■ Exercise requirements
In the report below on the shortened census schedule, who is named as director of the Census Bureau?

Decision to Shorten Census Schedule Came From Outside the Census Bureau, IG Says
That decision is risking an incomplete and inaccurate count.
The Census Bureau was not involved in a decision to cut short its time to collect and deliver results for its decennial count, a watchdog has found, once again warning the shortened schedule is risking an incomplete and inaccurate enumeration.
The Commerce Department inspector general could not identify who required the bureau to finish counting U.S. residents by the end of September and deliver data by the end of the year—rather than by the end of October 2020 and April 2021, respectively, as previously scheduled due to delays necessitated by the novel coronavirus pandemic—saying the direction likely came from either Commerce or the White House. Senior officials at the bureau, including Director Steven Dillingham, told the IG they did not know who ultimately made the decision to change the timetables for the census.
Commerce, the Census Bureau’s parent department, criticized the IG for highlighting what it deemed an irrelevant detail, noting it had to comply with a statutory mandate to deliver reapportionment data by the end of the year. President Trump and Commerce Secretary Wilbur Ross had previously announced support for delaying the enumeration and data delivery and asked Congress for permission to do so, but so far only the House has passed legislation to that end and the Trump administration has backed away from its request.

■ Data for analysis
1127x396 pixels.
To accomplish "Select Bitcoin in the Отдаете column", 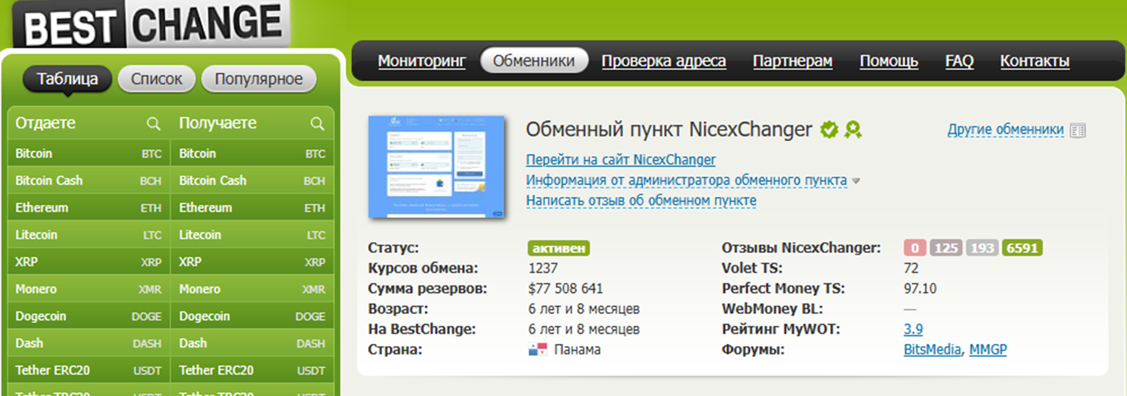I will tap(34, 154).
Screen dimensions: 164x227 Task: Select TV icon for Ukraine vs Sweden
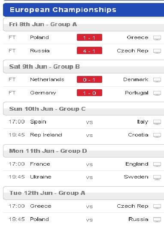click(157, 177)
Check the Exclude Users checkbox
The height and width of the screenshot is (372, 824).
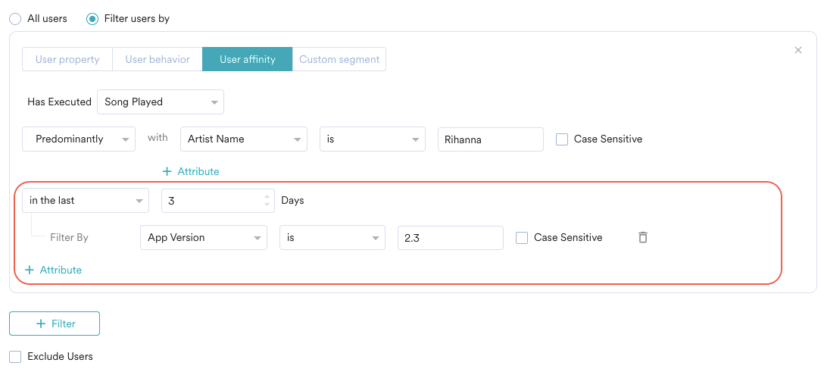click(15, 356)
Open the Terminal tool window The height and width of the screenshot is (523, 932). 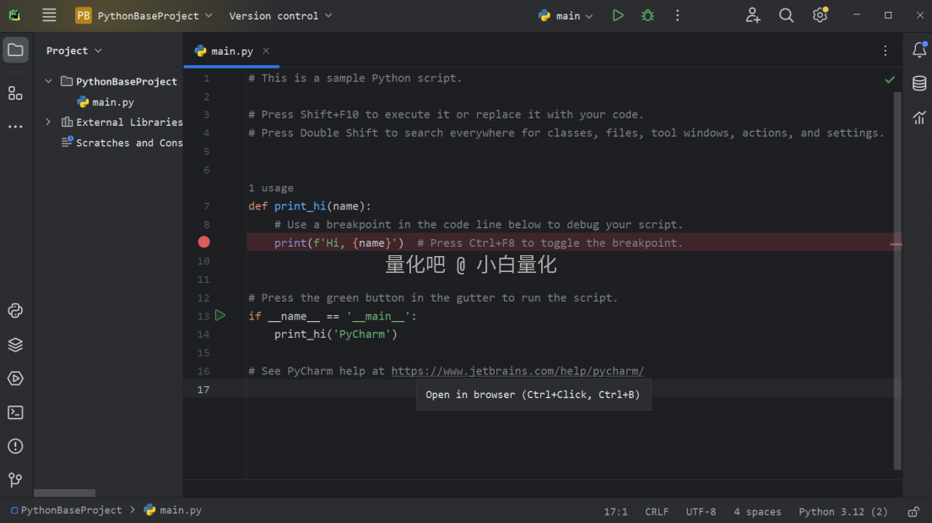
--
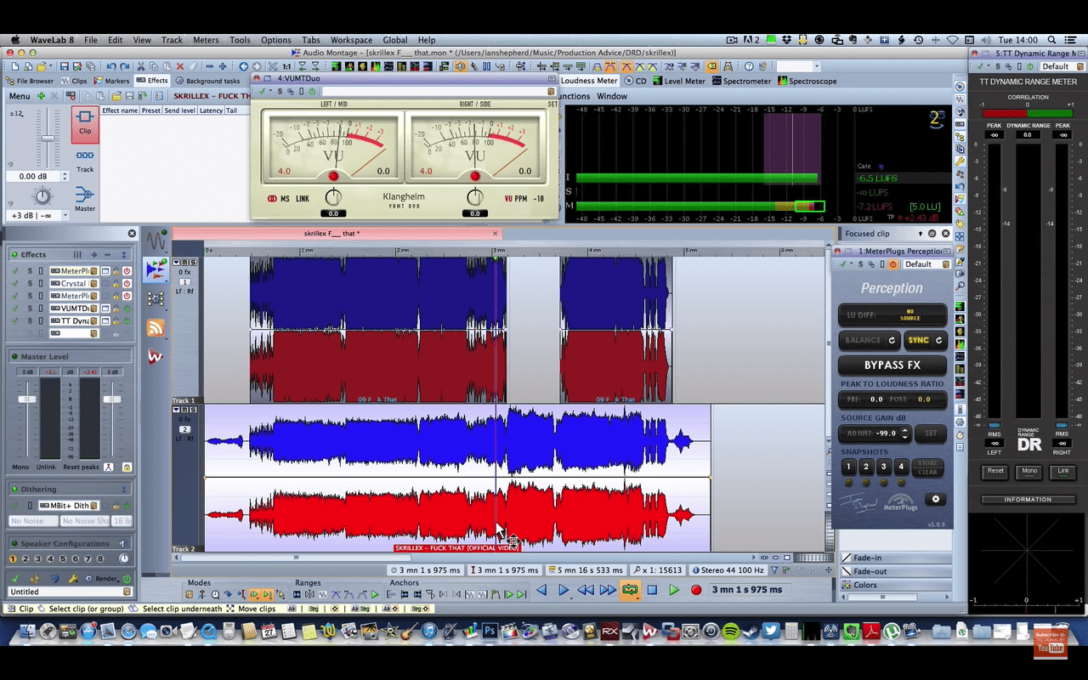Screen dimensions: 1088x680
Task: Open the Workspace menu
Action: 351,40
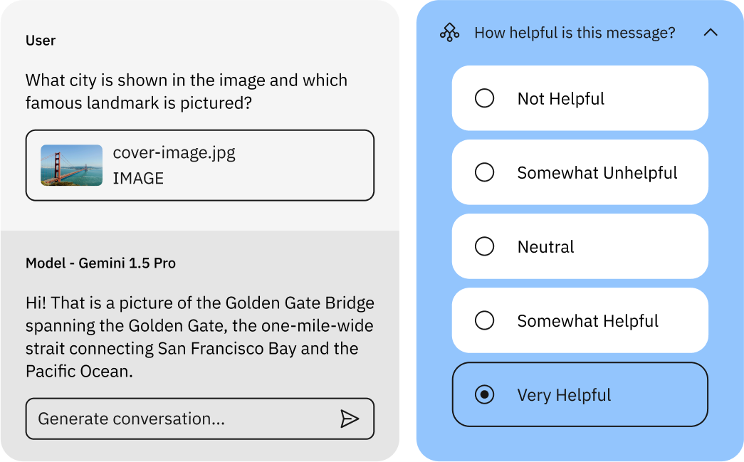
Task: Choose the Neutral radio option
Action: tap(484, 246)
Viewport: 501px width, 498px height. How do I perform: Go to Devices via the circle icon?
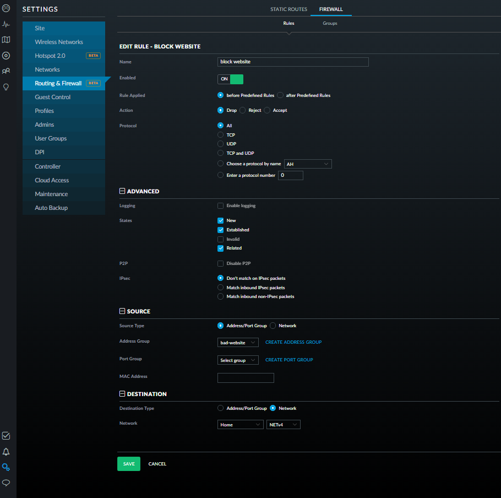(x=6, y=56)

■ Written response
Steven Dillingham